* _Consigne donnée A_
Donnez tous les mots écrits entre parenthèses dans le texte sur l'IA et la météo.

Selon lui, l’une des principales révolutions de l’IA dans la météo est la rapidité de calcul des prévisions : les modèles traditionnels nécessitent une heure de calcul pour effectuer une prévision, les IA peuvent le faire en une minute après la phase d’apprentissage. Les modèles de prévision météo pourront donc bénéficier de mises à jour en continu, ce quoi n’est pas le cas actuellement.
Les phénomènes météo extrêmes seront mieux anticipés
Mais ce qui intéresse avant tout Météo France, c’est l’amélioration de la prévision des phénomènes météorologiques extrêmes susceptibles de conduire à des catastrophes. C’est l’objectif du programme « Espresso » (Estimating Precipitations with Satellites Observations) qui permet déjà de mieux anticiper les événements rares, et avec un faible coût.

* _Données extraites_
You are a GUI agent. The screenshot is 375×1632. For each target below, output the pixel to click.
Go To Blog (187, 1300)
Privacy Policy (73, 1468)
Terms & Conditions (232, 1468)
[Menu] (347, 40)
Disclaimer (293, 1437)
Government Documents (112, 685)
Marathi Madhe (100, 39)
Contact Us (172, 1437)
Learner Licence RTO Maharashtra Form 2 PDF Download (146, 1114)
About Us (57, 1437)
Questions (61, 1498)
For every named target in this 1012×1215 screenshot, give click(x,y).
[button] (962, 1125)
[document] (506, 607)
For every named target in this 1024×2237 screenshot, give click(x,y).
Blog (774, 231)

* _Consigne donnée B_
Réécrivez les lignes des données extraites comprises entre celle qui contient « For every named target in this 1012×1215 » et la fin de ces données, les deux bornes incluses. Gardez les consignes telles quelles et augmentez de 32 chaque coordonnée des réponses.

* _Réponse complète A_
Estimating, Precipitations, with, Satellites, Observations

* _Réponse complète B_
For every named target in this 1012×1215 screenshot, give click(x,y).
[button] (994, 1157)
[document] (538, 639)
For every named target in this 1024×2237 screenshot, give click(x,y).
Blog (806, 263)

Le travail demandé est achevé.